Downtown Provo is packed with interesting, diverse restaurants offering unique tastes. It is becoming a growing, thriving business community as many people begin to make a shift from chain restaurants to local eateries. Here are some reasons why many people are making the change:

A one-of-a-kind experience

When arriving at a Denny’s or Chili’s, certain things can be expected: plastic menus and friendly service with everything from the uniforms to the meal names covered in branding and logos. Some like this consistency and become regulars at such places.

Local restaurants, however, offer a unique experience with original decor and foods many have never heard of or tried. That’s why eateries like Black Sheep Cafe and Communal are bringing customers and critics from Salt Lake City and other places; they showcase tastes and ingredients that can’t be found anywhere else.

“I prefer local places because they have the ability to craft their restaurants the way they want,” said Chandler Parkinson, a psychology major from Sandy. “At a corporate place the atmosphere is always defined and sometimes boring, and although there may be cheaper prices, you also get a cheaper experience.”

Local food is fresh

Sometimes when imagining people who “only buy local,” some people might picture a free-spirit group of hippies.
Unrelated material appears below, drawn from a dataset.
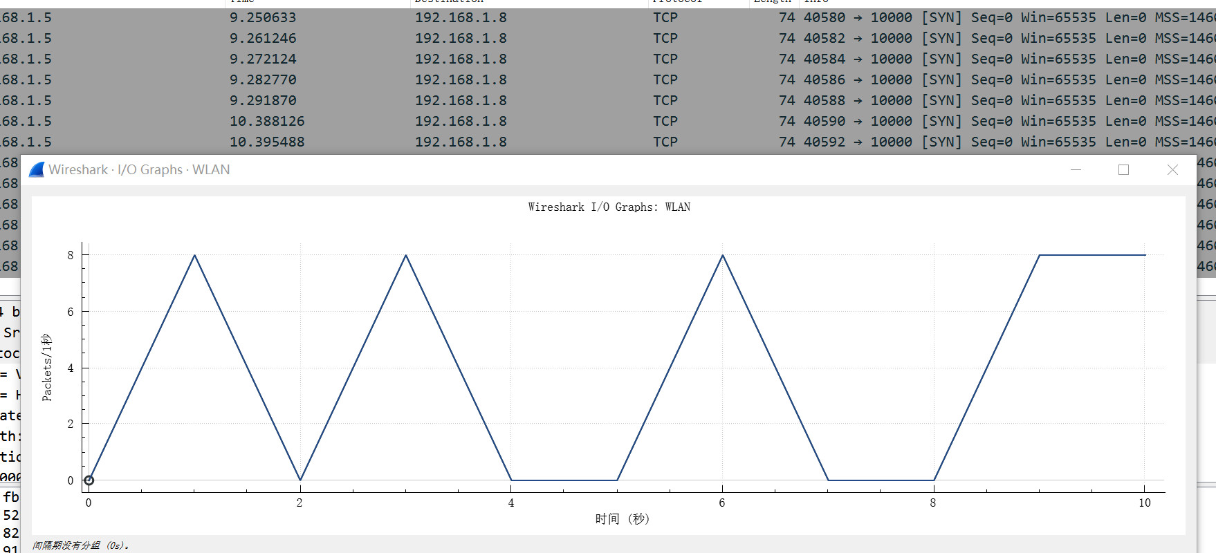1216x553 pixels.
Task: Click the 时间 (秒) horizontal axis label
Action: [622, 518]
But buying locally grown produce is increasing in popularity because food does not have to travel thousands of miles from the truck to the dinner table. It tastes fresh and supports local economies, allowing everyone to enjoy. When a restaurant supports locally grown foods, it also changes its menu constantly to adapt to different growing seasons. This gives customers a variety of different options every time they visit.
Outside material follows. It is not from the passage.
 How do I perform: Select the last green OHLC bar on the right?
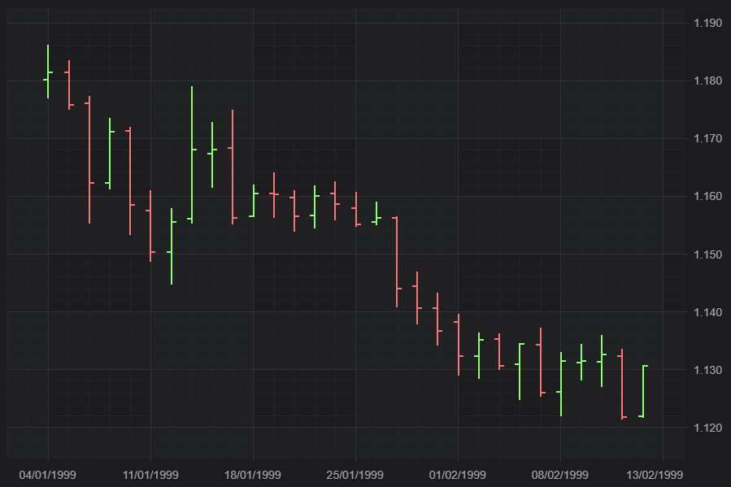[x=643, y=391]
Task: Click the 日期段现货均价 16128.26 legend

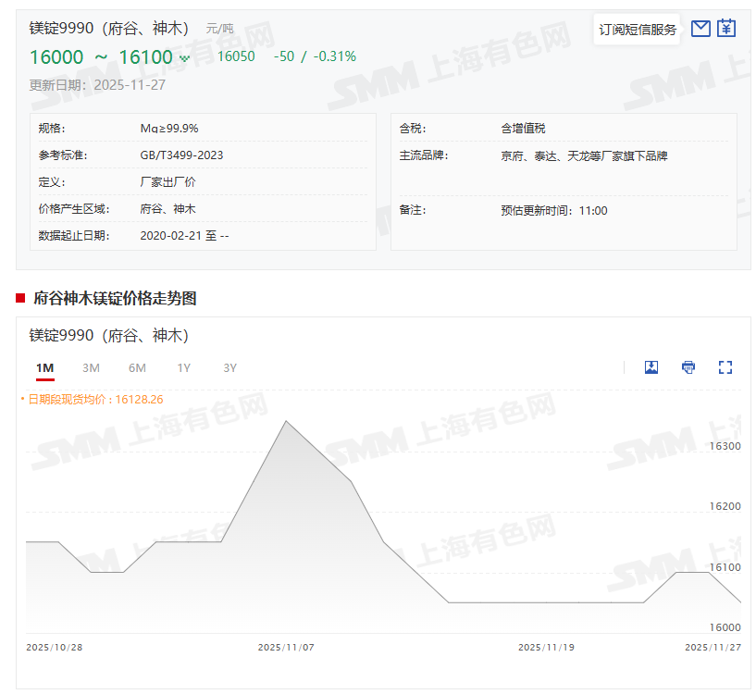Action: point(94,400)
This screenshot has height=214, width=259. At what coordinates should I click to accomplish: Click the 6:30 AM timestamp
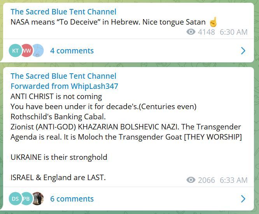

The chefs know their stuff

At a nearby corporate restaurant, one may find BYU students being hired to cook “authentic Italian cuisine,” or Orem natives working as servers at sushi restaurants. On the other hand, local restaurants usually have owners, chefs and servers who either invented the dishes themselves or brought the recipes from their home countries. Se Llama Peru is one of these restaurants, with a Peruvian staff, is thoroughly familiar with the different tastes and food of the region.

“The drinks and food here are completely authentic, and some things on the menu only Peruvian natives recognize,” said Claudia Torres, server at Se Llama Peru. “We have drinks like Chicha Morada and Maracuya that can be very hard to come by anywhere else.”

Local restaurants are a part of the community

Smaller, locally owned businesses have more connections to the local community and support things like businesses, soccer teams and schools. It is difficult for such places to survive if they don’t establish themselves as fixtures in their neighborhoods. Some corporate restaurants such as Applebee’s have tried to do this as well by making their decor more relatable and warm, even though their names are nationally recognizable.

Center Street will continue to grow as people look for something different in how and what they eat.